→ EXERCISE GOAL
Return every line from the one with "На пределе любви (1084, 297)" through the one with "Antoine Thomas Nicéphore", inclusive, exactly as it appears below.

→ DATASET
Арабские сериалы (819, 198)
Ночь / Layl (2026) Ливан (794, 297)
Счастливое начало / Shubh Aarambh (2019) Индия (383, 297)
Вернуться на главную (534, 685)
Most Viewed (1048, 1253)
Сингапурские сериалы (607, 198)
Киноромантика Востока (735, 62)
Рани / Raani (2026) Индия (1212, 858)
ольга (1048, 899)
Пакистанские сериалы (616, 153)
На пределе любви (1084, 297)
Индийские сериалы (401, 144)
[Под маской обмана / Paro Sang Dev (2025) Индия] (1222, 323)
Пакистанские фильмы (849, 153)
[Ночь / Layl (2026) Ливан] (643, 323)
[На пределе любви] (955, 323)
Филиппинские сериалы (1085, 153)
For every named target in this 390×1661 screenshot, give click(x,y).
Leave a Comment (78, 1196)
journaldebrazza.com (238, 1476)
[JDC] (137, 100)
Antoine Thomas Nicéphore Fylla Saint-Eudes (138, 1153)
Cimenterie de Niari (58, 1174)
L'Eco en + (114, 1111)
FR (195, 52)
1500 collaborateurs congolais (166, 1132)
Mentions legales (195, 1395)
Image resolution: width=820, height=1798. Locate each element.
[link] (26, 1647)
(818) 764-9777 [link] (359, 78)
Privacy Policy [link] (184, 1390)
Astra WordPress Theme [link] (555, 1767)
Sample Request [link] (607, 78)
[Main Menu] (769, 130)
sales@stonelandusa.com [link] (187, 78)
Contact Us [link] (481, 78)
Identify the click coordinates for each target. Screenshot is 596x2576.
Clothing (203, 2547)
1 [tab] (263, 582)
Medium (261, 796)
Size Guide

→ ANSWER SPACE
На пределе любви (1084, 297)
Индийские сериалы (401, 144)
[Под маской обмана / Paro Sang Dev (2025) Индия] (1222, 323)
Пакистанские фильмы (849, 153)
[Ночь / Layl (2026) Ливан] (643, 323)
[На пределе любви] (955, 323)
Филиппинские сериалы (1085, 153)
For every named target in this 390×1661 screenshot, give click(x,y).
Leave a Comment (78, 1196)
journaldebrazza.com (238, 1476)
[JDC] (137, 100)
Antoine Thomas Nicéphore Fylla Saint-Eudes (138, 1153)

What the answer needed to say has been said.